I grew up wanting to be on the radio. I was fortunate enough to do that at some pretty cool joints like WLUP and WUSN in Chicago. I also helped create successful radio shows for guys like Donny Osmond (a rich black haired guy you’ve seen on TV for ages) and Kevin Trudeau (a rich black haired guy you’ve seen on TV for ages). In the process I learned something that’s proved to be pretty life-changing for me. The omnipresent “struggle” to get on the radio and get these guys on the radio (neither was a cake walk, and for totally opposite reasons ironically, let me tell you) and get all of us noticed and accepted turned me into that which I supposedly never wanted to be: A middleman.
In the radio world, DJs are the middle men between the people with the money on all sides of the equation: the consumers (aka the listeners) and the advertisers (aka, the merchants). The only ones truly making out in that transaction are the higher-up middle men, the “suits,” aka the execs and the sales people. The lower-tier middle men, the dudes like me, never or rarely do.
So I’ve decided to move from the middle. See, I now realize that if I don’t go out and take what I want in life I’m doomed to merely take what life metes out. The same dudes working with me on the radio talking up records and being “Js” were the same crowd saying “Man, I don’t want to do sales, I want to make great radio.”Everytime they opened the mic they were supposed to be performing a sales function. They didn’t see that, and for the better part of two decades, neither did I.
No matter your station in life (no radio-related pun intended), if you are unwilling to stand up and tell someone what you know and why they need it and how it can help them and at what price they can have it, you will end up in the worst place I can think of (if Dante knew about this place, there would have been an 8th Circle of his “Inferno”). My worst fear is to live my entire life in a land I call “The Middle”. Unfortunately, it’s a land many if not most call “home”.
The Middle is nowhere. No one remembers those poor s.o.b.s who fall into The Middle. You get lost in The Middle; it sucks you in like quicksand. It lies to you and masquerades itself as “success”. It’s the place we retreat to when we fear to fly high because falling “hurts”.
What is the other name for “The Middle Ages”? Oh yeah, “The Dark Ages.” Who grows up wanting to be “Middle Class?” Horsehockey. You didn’t. You wanted to “Rich”, not “Middle class.” And, hey, don’t even get me started about that place called The Middle East.
Need more proof the middle is nowhere, and possibly even fatal? You need look only as far as Mr. Miyagi for apropos guidance:
Mr. Miyagi to Daniel-san: Walk on road, hm? Walk left side, safe. Walk right side, safe. Walk middle, sooner or later [makes gesture with tiny fingers to indicate squish like grape]…squish, like grape.”
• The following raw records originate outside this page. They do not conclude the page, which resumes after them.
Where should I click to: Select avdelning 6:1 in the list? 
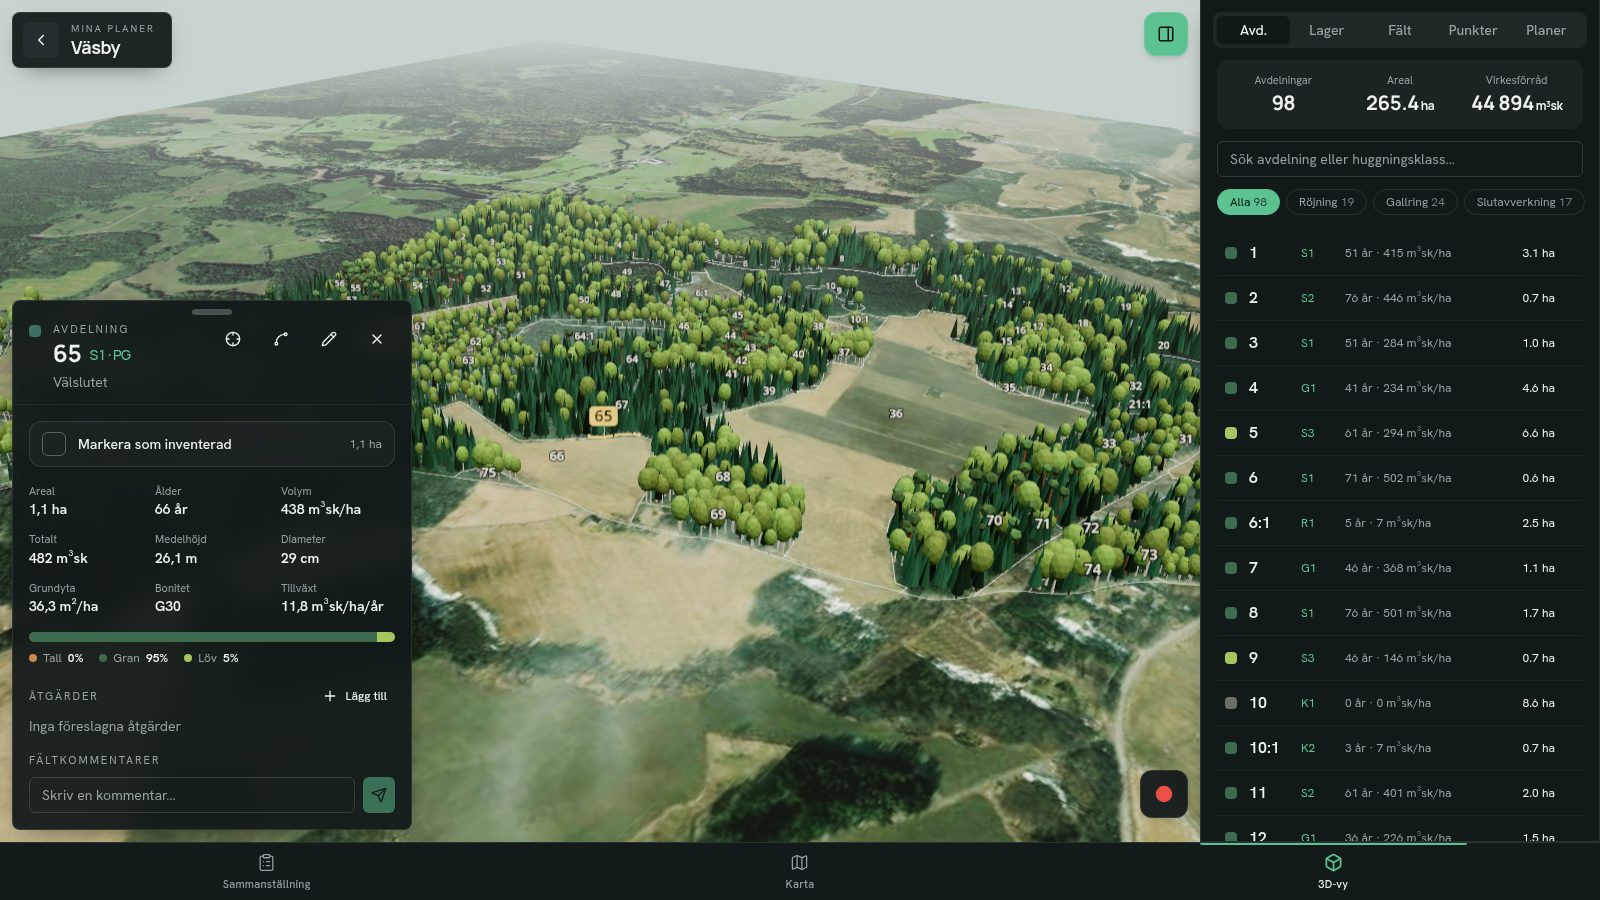point(1400,523)
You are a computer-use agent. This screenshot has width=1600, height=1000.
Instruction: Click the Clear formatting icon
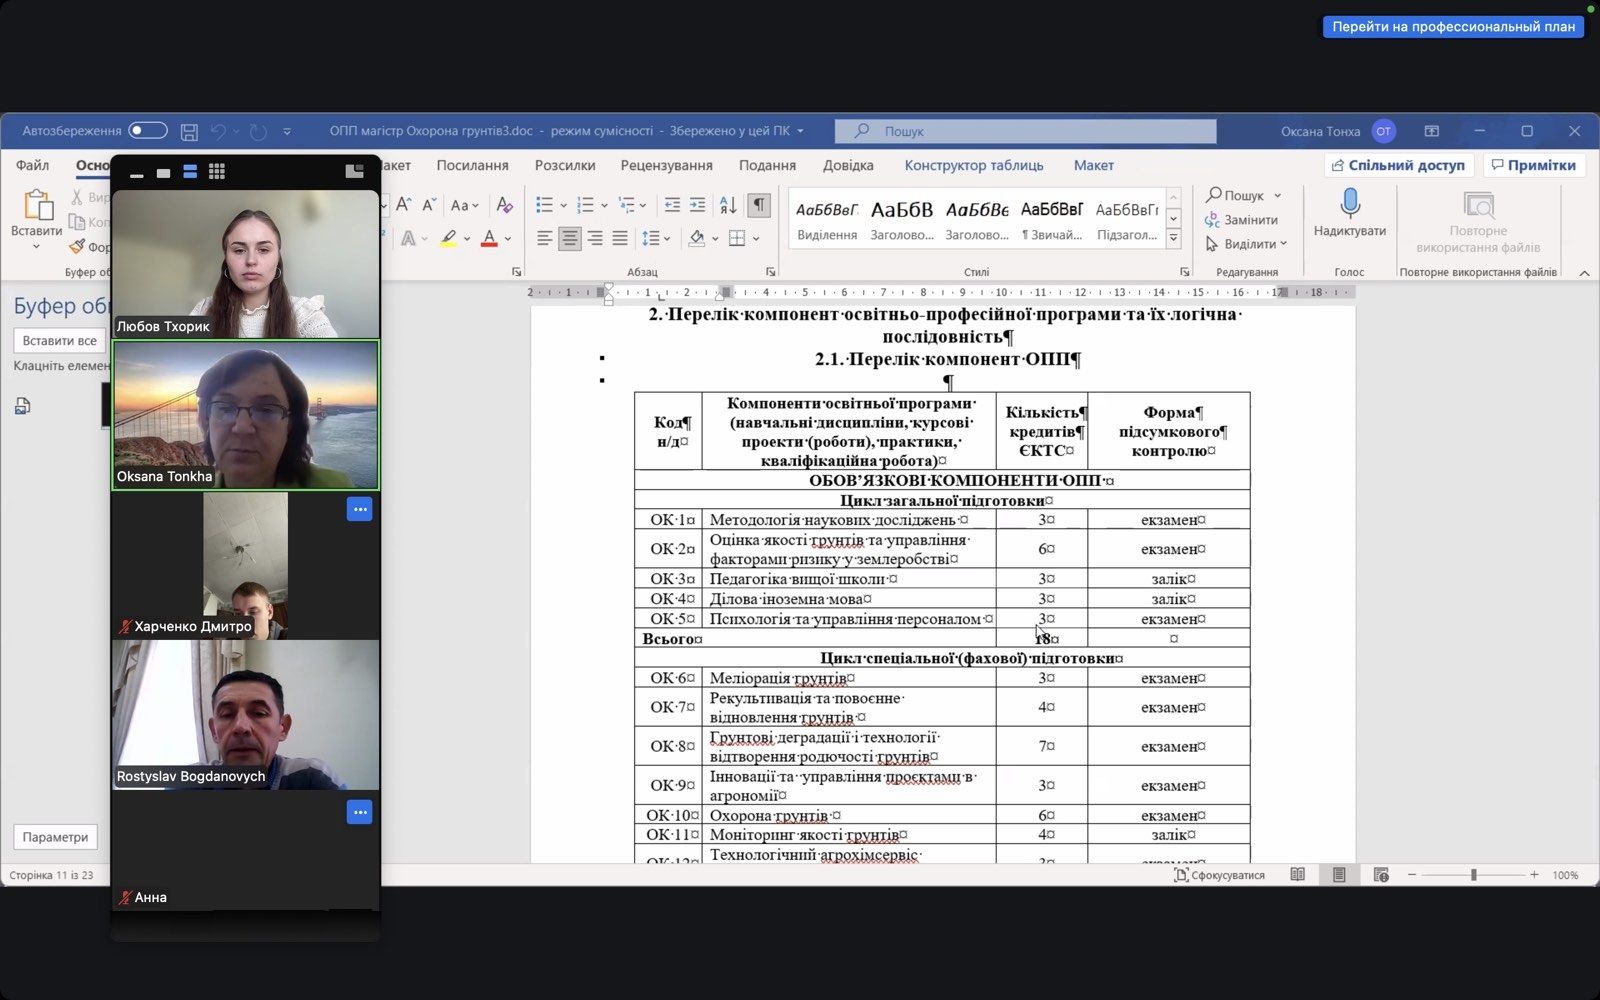505,205
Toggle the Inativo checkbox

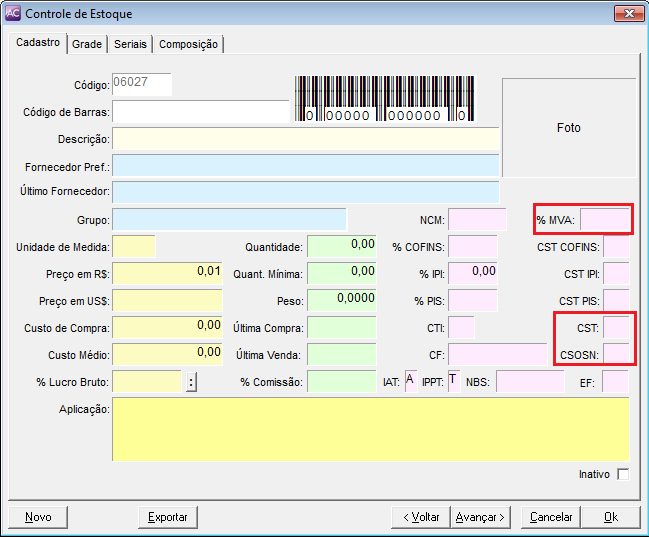[x=623, y=474]
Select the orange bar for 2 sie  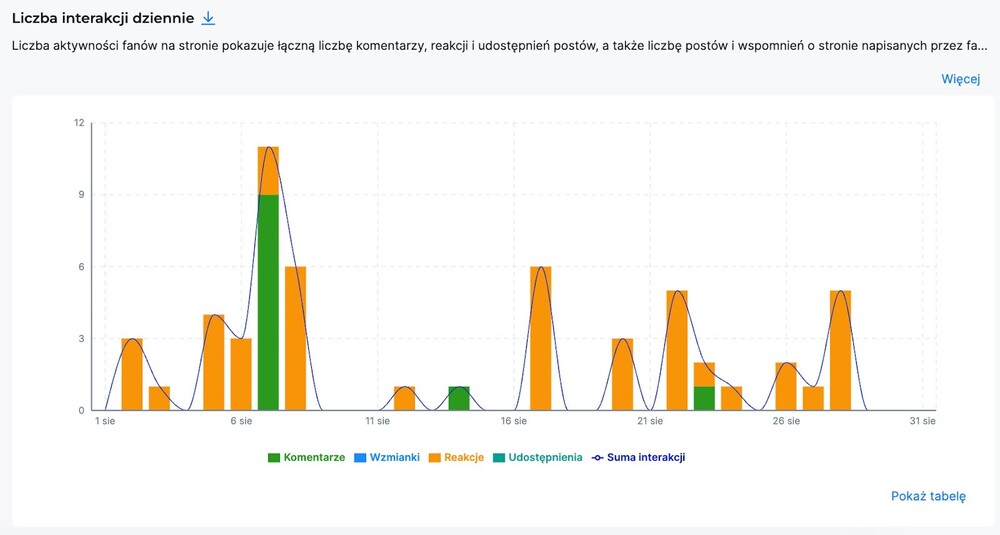(132, 374)
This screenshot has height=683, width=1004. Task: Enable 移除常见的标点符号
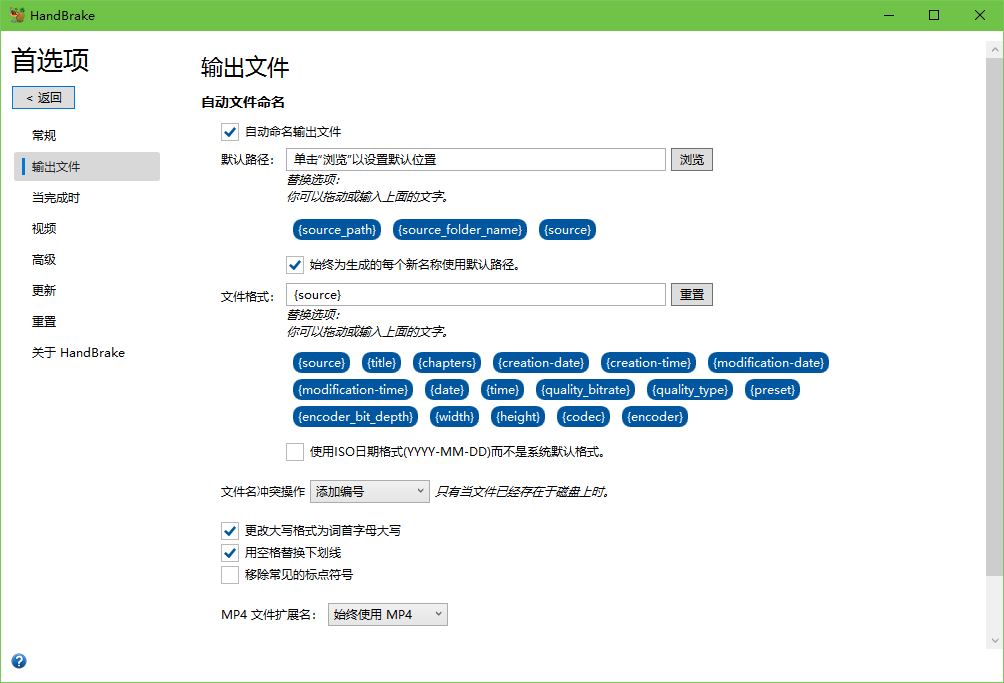tap(230, 574)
So, after years of being in The Middle, being what I like to call a “Middle Man”, I’ve devoted my life to getting to one side of the road or the other and ushering others there too.
I know the way out of The Middle. If you’re not there, I can help you avoid it. It’s my life’s mission to help you not end up in The Middle. If you like The Middle, that’s cool. I won’t be seeing you there.
Charlie, on the other hand: I’m coming.